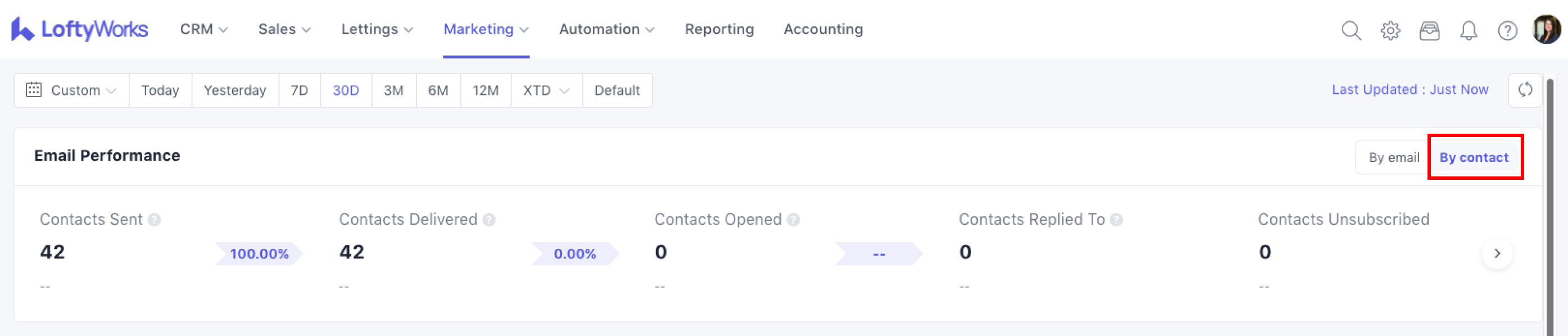Switch to By email view
Viewport: 1568px width, 336px height.
(1393, 158)
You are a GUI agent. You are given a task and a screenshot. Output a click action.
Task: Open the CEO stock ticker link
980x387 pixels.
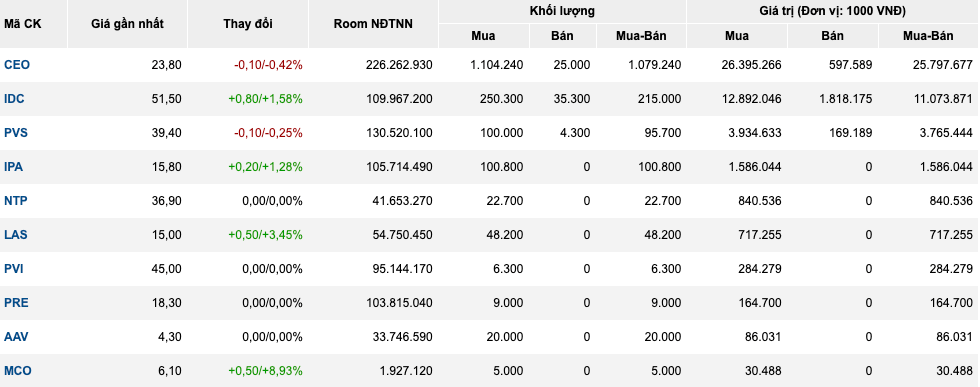coord(17,64)
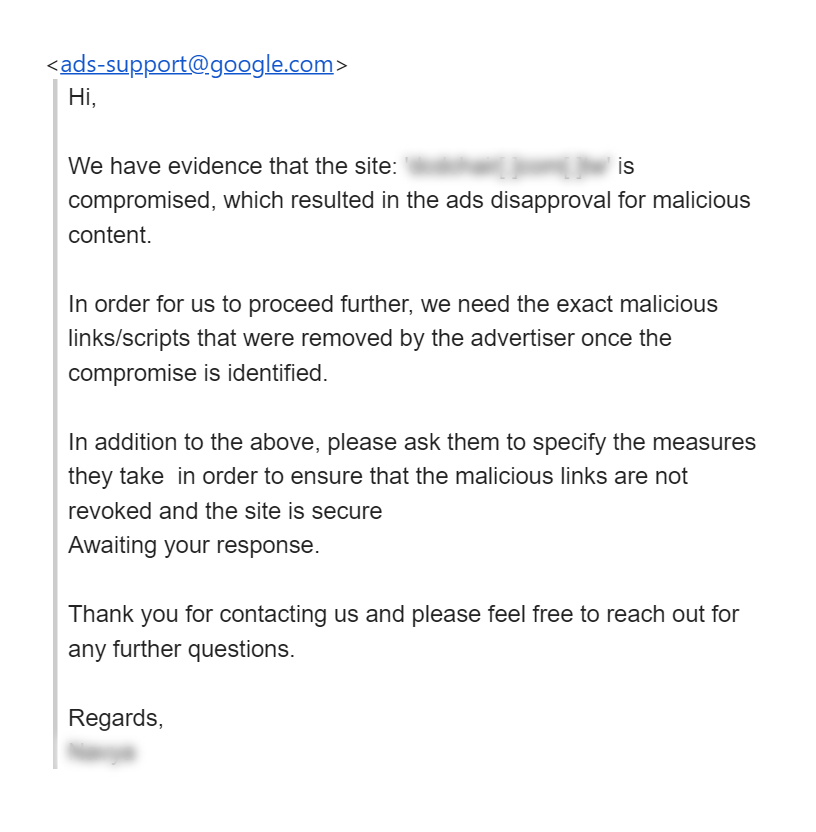Click 'We have evidence that the site:' text

(232, 166)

────────────────────

_TASK TO COMPLETE_. Only lines from the one holding "You are a GUI" through the last line of the entries above are wanted, both ends included, each retyped exactly; no pictures.

_EXERCISE OUTPUT_.
You are a GUI agent. You are given a task and a screenshot. Output a click action.
Task: Open the CEO stock ticker link
980x387 pixels.
coord(17,64)
Click 'We have evidence that the site:' text

(232, 166)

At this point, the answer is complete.